Like many other cancer treatments, patients on CAR-T might relapse even after initial remission. Of the 42 patients who had a complete response, 39 of them (68%) tested negative for minimal residual disease in their bone marrow, suggesting they were less likely to experience a relapse than those with higher levels.
That kind of showing was largely replicated in the Cartitude-1 phase 1b/2 trial carried out in the U.S. and Japan among patients who had failed on a median of five prior regimens. In the phase 1b portion, the drug shrank tumors in all 29 patients and kept cancer at bay in 25 (86%) after a median follow-up of 11.5 months, according to data presented at this year’s ASCO virtual event.

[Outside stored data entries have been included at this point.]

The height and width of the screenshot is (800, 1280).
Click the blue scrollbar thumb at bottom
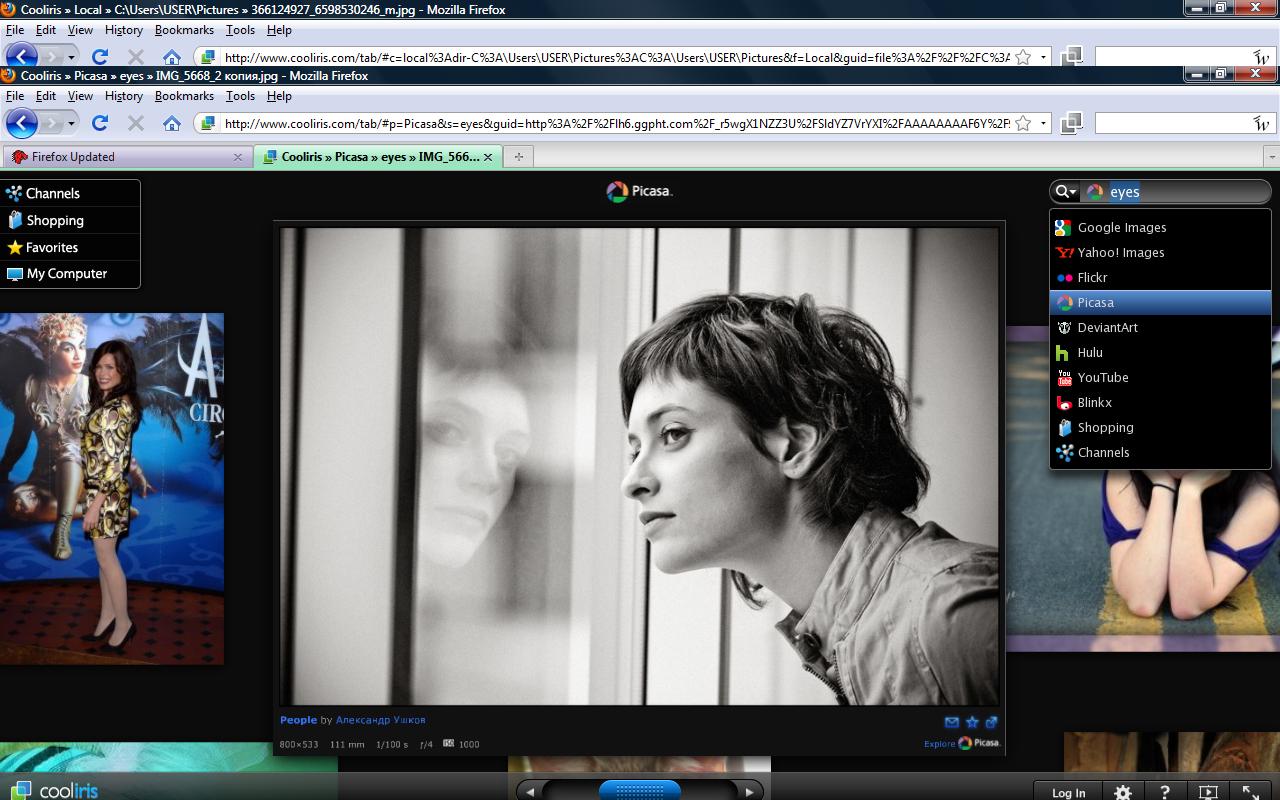(x=639, y=791)
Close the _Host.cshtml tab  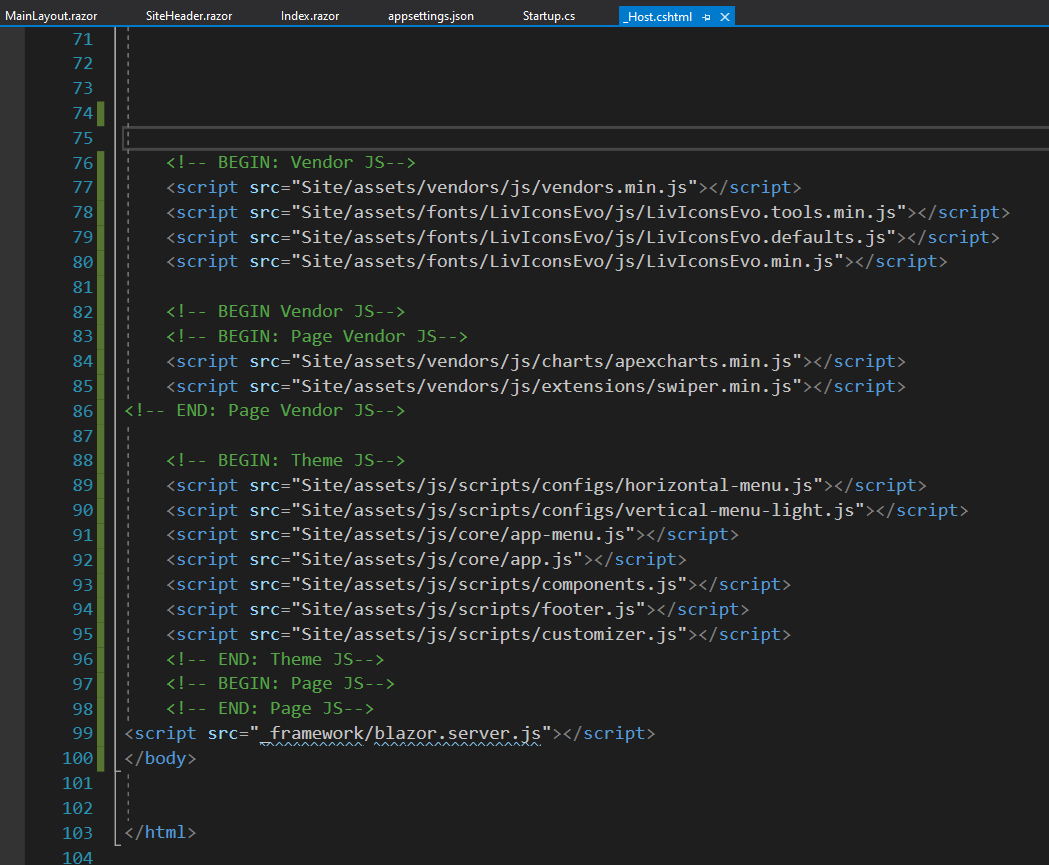[725, 17]
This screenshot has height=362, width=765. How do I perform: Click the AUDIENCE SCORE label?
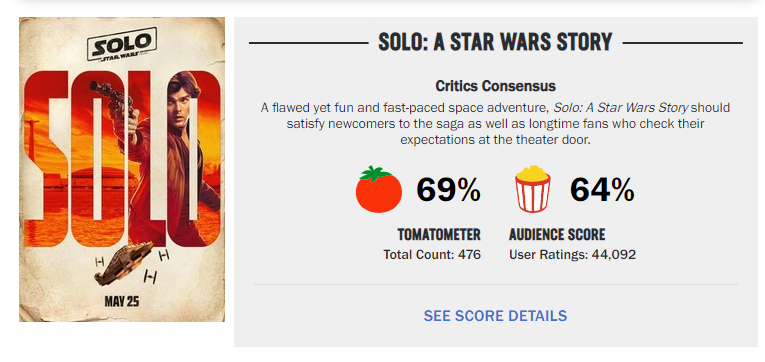tap(557, 235)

In comparison, updated ide-cel data at this year’s ASCO showed the drug shrank tumors in 73% and cleared signs of tumors in 33% of patients who had tried a median of six prior therapies after a median follow-up of 13.3 months.
Ide-cell will likely reach the market sooner, with an FDA decision in relapsed or refractory multiple myeloma set for March 27, 2021. Enrollment into the phase 2 portion of Cartitute-1 has wrapped up, and J&J has said it intends to file for approval this year, while Legend plans to submit for Chinese approval in 2021 based on data from a China-specific phase 2, dubbed Cartifan-1.
Riding on positive ASCO data, Legend landed on the Nasdaq in an upsized, $424 million IPO in June. But it was unexpectedly distracted recently. In August, Yuan Xu, who took Legend’s reins in March 2018 after leading Merck Research Laboratories’ biologics & vaccines subdivision, resigned. Frank Zhang, Legend’s chairman and CEO/founder of its parent company, Chinese CDMO giant Genscript, took over as CEO.
But less than two months later, Legend unveiled that Zhang had been put under residential surveillance by Chinese law enforcement. The custodial measure came after China’s Customs Anti-Smuggling Department raided Genscript’s businesses in the cities of Nanjing and Zhenjiang, including Legend’s office. No formal charge has emerged thus far, and Legend has said its operations were not interrupted.
Ying Huang, Legend’s chief financial officer since July 2019, first became interim CEO and has adopted the title permanently on Nov. 6. Huang, a seasoned biotech analyst, was most recently head of biotech equity research at BofA Securities, the investment banking arm of Bank of America. As for Zhang’s chair of board duty, Legend has named its board member and Genscript’s chief operating officer, Ye “Sally” Wang, as chairwoman. In response to a recent Fierce Pharma request for an update on Zhang’s status, a Legend spokesperson referred to the original announcement in September.
Other than cilta-cel, Legend’s clinical CAR-T pipeline includes a CD19xCD22 bispecific for diffuse large B cell lymphoma, a CD33xCLL-1 bispecific for acute myeloid leukemia, a candidate targeting claudin 18.2, and an off-the-shelf CD20 therapy.